Dalla
resistenza eroica di Gaza rinasca una nuova Intifada per liberare tutta
la Palestina e avviare il riscatto degli oppressi nel Medio Oriente e
nel mondo!
Le
masse di Gaza sono da giorni sotto l'attacco dell'esercito sionista,
un'aggressione vile e criminale che assume ogni ora che passa i contorni
di un massacro deliberato e sistematico.
A
cadere sotto le bombe dell'aviazione, della marina e dell'esercito di
Tel Aviv sono in gran numero semplici proletari, contadini, donne e
bambini di un popolo rinchiuso in una prigione a cielo aperto
dall'azione congiunta di Israele, degli USA, delle “grandi potenze”
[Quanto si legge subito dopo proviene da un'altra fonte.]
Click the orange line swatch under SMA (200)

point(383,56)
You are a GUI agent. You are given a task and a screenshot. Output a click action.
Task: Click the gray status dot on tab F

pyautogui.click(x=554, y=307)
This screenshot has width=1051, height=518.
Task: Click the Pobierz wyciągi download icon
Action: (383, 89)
occidentali (con la miserabile Italia a fare anch'essa la sua parte) e, last but not least, degli
stessi governi arabi, in primis l'Egitto che, chiudendo il valico di
Rafah, assicura da sempre il successo dello strangolamento economico,
fisico e militare dei Palestinesi della Striscia.
Ma
al di la delle lacrime di coccodrillo che televisioni e giornali
versano per la dimensione di uno sterminio che non si può nascondere, la
realtà è che tutti gli schieramenti politici e i mezzi di informazione
sono attivamente impegnati in una campagna di mistificazione che fa
perno sulladifesa di Israele, della sua politica, dei suoi interessi. Una
campagna incentrata sulla tesi che l'azione di Tel Aviv sarebbe tutt'al
più sproporzionata nell'utilizzo della forza, ma giustificata nei suoi
obiettivi di fondo e che la soluzione del problema starebbe in una
rinuncia a qualunque opposizione da parte palestinese, nella speranza –
per altro dimostratasi vana in tutti questi anni – che Israele si decida
a “concedere”, a Gaza e in Cisgiordania, un simulacro di Stato, un vero
e proprio “bantustan” dove rinchiudere i Palestinesi in un reticolo di
brandelli di territori separati dagli insediamenti dei coloni sionisti,
attraversati da strade che i Palestinesi non possono percorrere, sotto
la minaccia costante delle forze armate israeliane e, “per delega” di
quelle “nazionali”, privi di accessi alle risorse idriche, saccheggiate
da tempo dai sionisti e così via. E' la prospettiva dei “due popoli, due
Stati” - base degli accordi di Oslo - caldeggiata dall'imperialismo
internazionale e che, pur rappresentando la liquidazione di ogni
speranza di liberazione della Palestina, non si è finora realizzata per
l'oltranzismo reazionario di Israele.
Mentre
i mass-media fanno a gara nel dipingere l'aggressione sionista come la
reazione ai lanci di razzi da pare di Hamas, ci si “dimentica” di
ricordare che la fondazione di Israele gronda sangue da tutte le parti. Sul
banco degli accusati non sta solo l'occupazione della West Bank e, fino
a poco tempo fa, della Striscia a seguito della “guerra dei sei giorni”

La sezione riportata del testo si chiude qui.